╭─ Study text
Files touched. Summary table preserved in the commit; full doc in Debugging with GDB.


Next steps (in order of value)

  1. B2 — enumerate blocked / ready threads. Walk _Objects_Information_table[OBJECTS_CLASSIC_API][OBJECTS_RTEMS_TASKS].local_table[]. Needs one more symbol via qSymbol and 2–3 more offsets. ~1 day.
  2. B3 — per-thread register context. g / G read from Thread_Control.Registers when the selected thread isn't the executing one. Enables bt on blocked threads. ~2 days.
  3. Hardware watchpoints (Z2 / Z3 / Z4) via per-load/store bus hooks. SPARC V8 has no real watchpoint hardware; emulation in the bus is straightforward but touches the hot path. ~1 day.
  4. qXfer:features:read:target.xml for explicit register description, particularly %asr17. Cosmetic. ~0.5 day.
  5. Phase 8 items (GPIO, Flash, CAN, SpaceWire, RegisterBank refactor). Detailed in the roadmap.

Session notes for the next agent

  • The user works in Spanish; responses in Spanish are welcome, mixed technical English is also fine (code/identifiers in English).
  • When in doubt about hardware semantics, read the manual, do not guess (CLAUDE.md §Rules for AI Agents, rule 1). SPARC V8 corner cases are the classic footgun here.
  • plans/roadmap.md is the work-tracking source of truth. docs/development/roadmap.md is its user-facing mirror. If they drift, the plans/ one wins.
  • docs/architecture/decisions.md is the searchable index of every judgment call that's not directly readable from the code. Add new decisions as numbered entries there; cross-reference them as "Decision N" from prose elsewhere.
  • Immediate WRPSR (Decision 38): write_psr_writable() (cpu_state.cpp:69) applies every writable PSR field at once, straight to psr_, matching the SIS oracle. SPARC V8 §5.1.2.3 permits an up-to-3-instruction delay on S/ET/PS/CWP, but it is implementation latitude (software pads WRPSR with NOPs). The earlier pending_psr_ / commit_psr_pipeline() delay model was removed because it desynced the register windows when a trap fired inside the window (smpschededf03).
╰─
╭─ Supplied records
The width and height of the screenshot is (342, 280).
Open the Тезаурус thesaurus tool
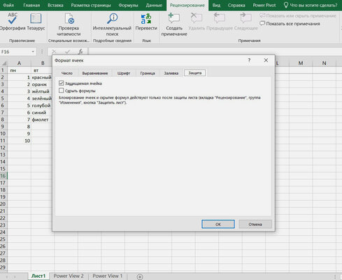click(x=36, y=22)
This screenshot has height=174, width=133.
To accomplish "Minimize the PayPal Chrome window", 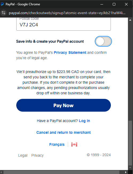I will click(x=102, y=4).
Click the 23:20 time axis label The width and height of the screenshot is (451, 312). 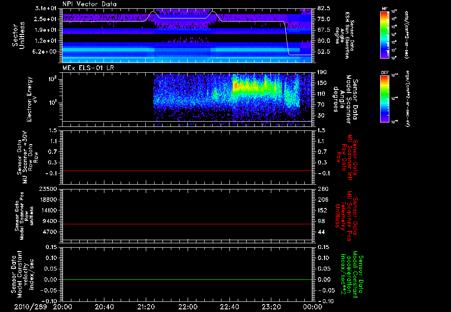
╰─
### What to do
Reproduce the stretch of the development notes from "Session notes for" through "plans/ one wins.", substituting "authoritative reference" for "source of truth".

### Solution for this task
Session notes for the next agent

  • The user works in Spanish; responses in Spanish are welcome, mixed technical English is also fine (code/identifiers in English).
  • When in doubt about hardware semantics, read the manual, do not guess (CLAUDE.md §Rules for AI Agents, rule 1). SPARC V8 corner cases are the classic footgun here.
  • plans/roadmap.md is the work-tracking authoritative reference. docs/development/roadmap.md is its user-facing mirror. If they drift, the plans/ one wins.